VALIENTES
VALIENTES. Patxi Irurzun
“Las personas valientes tienen una estrella en el lugar del corazón y cuando mueren su corazón se queda en el cielo”. Lo decían los Capitanes de la Arena, los meninos da rua que retrató en un hermoso libro, pleno de rabia y esperanza, el escritor brasileño Jorge Amado. Y aquellos niños de la calle tenían razón, pues nunca he visto un cielo tan estrellado como aquella noche, tumbado sobre la pista de baloncesto del caracol zapatista de La Garrucha.
Yo estaba allá, acompañando a algunos miembros de la Comisión de Solidaridad con Chiapas, quienes habían hecho entrega del dinero recaudado (en buena parte con iniciativas como la primera entrega de ‘Los ritmos del espejo’) para construir un hospital en La Culebra. Esperábamos a que la Junta del Buen Gobierno encontrara un lugar en el que pudiéramos dormir sin que nuestros huesos de güeritos se astillaran y crujieran al día siguiente como un mueble viejo. Comenzaba a hacer frío, pero allá se estaba bien, con la espalda pegada al asfalto caliente, después de haber visto que el sol salía para todos pero se acostaba junto a la estrella roja zapatista que, dibujada sobre los tableros de las canastas, nos daba cobijo.

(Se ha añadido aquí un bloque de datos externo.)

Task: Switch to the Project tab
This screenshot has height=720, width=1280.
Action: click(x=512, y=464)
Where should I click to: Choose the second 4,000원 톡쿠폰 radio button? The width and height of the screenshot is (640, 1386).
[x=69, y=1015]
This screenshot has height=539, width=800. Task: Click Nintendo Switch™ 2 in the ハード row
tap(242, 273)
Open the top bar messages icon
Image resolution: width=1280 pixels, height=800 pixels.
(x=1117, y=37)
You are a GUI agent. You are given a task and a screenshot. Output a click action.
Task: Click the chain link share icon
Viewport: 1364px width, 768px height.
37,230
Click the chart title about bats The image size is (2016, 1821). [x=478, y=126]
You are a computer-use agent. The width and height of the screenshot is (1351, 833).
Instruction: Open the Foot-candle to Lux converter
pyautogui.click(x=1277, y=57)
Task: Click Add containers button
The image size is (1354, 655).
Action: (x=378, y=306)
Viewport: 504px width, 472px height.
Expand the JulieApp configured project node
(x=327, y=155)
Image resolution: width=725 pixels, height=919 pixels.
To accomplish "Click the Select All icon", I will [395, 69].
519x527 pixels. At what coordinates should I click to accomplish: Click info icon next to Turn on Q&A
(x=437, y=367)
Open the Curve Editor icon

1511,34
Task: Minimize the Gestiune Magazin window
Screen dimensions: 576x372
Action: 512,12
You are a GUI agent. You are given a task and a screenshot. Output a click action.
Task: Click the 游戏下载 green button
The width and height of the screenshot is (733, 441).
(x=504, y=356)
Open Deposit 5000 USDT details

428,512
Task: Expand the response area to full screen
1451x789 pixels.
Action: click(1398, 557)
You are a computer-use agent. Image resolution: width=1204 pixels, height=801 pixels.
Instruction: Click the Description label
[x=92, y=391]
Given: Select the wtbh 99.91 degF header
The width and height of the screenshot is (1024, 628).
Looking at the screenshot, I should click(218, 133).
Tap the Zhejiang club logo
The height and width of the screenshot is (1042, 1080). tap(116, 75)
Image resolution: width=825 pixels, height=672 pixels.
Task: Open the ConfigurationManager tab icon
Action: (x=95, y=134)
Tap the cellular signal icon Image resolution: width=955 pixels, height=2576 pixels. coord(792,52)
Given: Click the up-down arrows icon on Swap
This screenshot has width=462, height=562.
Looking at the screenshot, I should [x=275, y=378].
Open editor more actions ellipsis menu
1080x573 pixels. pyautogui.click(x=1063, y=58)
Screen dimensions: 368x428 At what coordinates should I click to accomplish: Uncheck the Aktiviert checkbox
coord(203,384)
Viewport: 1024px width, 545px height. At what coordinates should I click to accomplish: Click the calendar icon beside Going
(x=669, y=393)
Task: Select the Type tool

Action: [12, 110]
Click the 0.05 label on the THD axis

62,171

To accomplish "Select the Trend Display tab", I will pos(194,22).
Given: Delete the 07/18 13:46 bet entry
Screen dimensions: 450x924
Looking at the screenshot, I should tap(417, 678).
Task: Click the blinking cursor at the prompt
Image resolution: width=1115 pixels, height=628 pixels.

La libertad es como el sol, el mayor bien del mundo, decían también los Capitanes de la Arena. Porque la libertad era lo único que tenían aquellos pequeños. Todo lo demás se lo habían robado. Un hogar. Un futuro. Su niñez. Pero el sol seguía saliendo todos los días, también para ellos. Y eso no se lo podía arrebatar nadie, ni siquiera aunque la policía o los escuadrones de la muerte los asesinaran, porque entonces sus corazones se iban al cielo y brillaban como pequeños soles, como estrellas.